# [What the task requires]
This exercise calls for copying every line below that holds the word "label".

# [Records provided]

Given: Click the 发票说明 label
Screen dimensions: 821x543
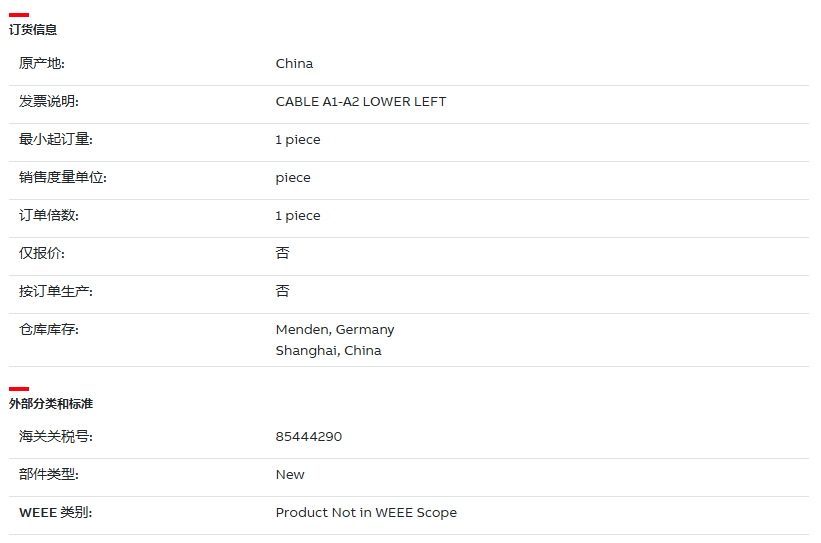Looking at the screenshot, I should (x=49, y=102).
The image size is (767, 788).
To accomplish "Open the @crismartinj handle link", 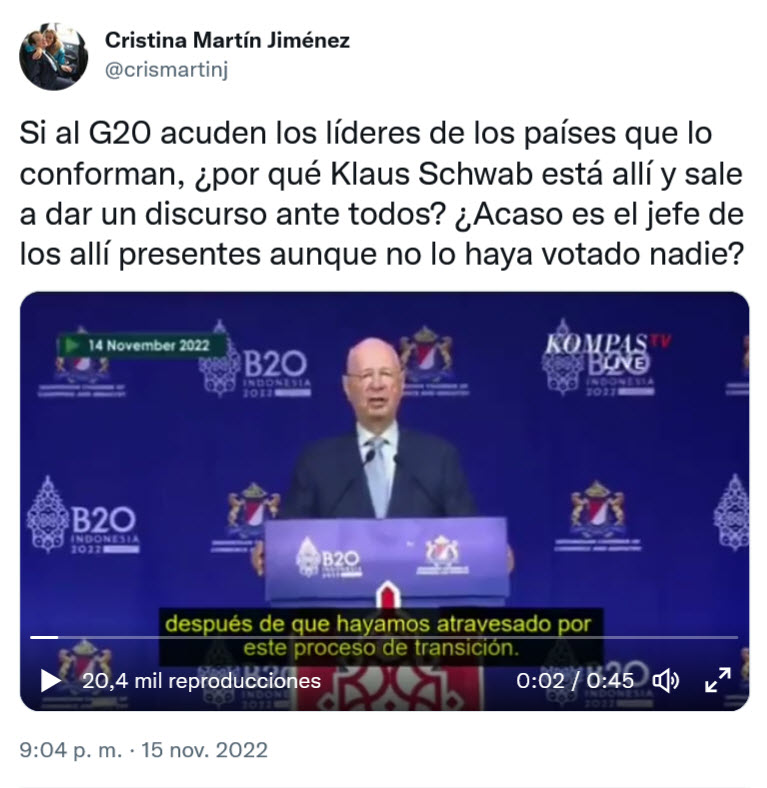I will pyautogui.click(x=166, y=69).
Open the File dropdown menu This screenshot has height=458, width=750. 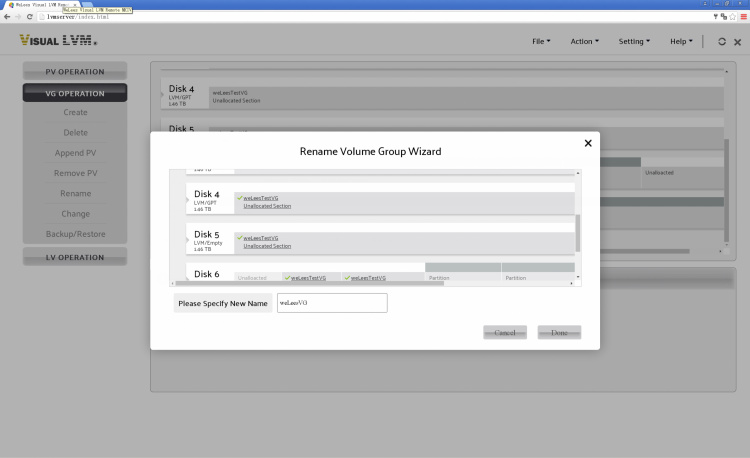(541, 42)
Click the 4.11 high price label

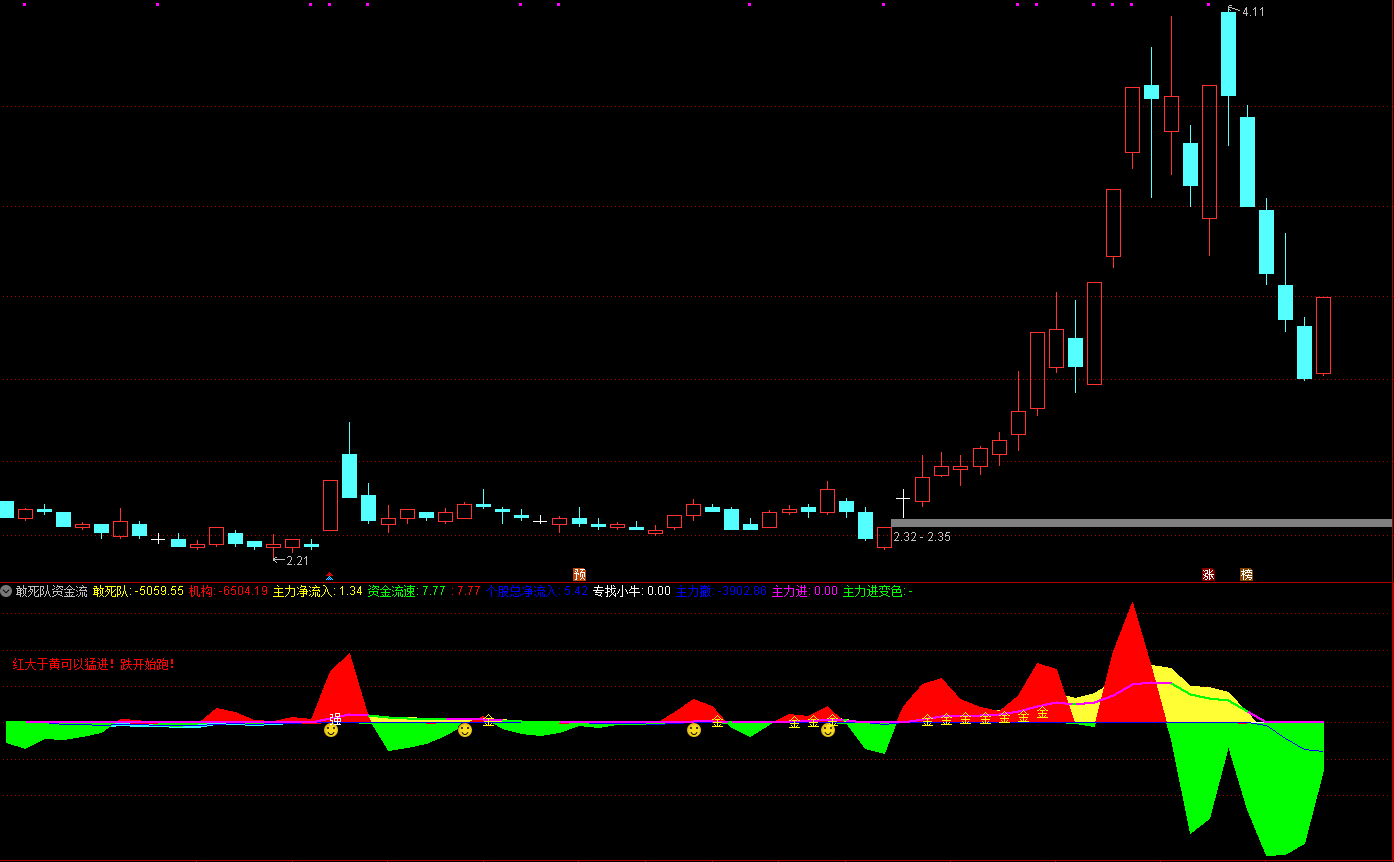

# [Problem solution]
Given: Click the 发票说明 label
Click the 4.11 high price label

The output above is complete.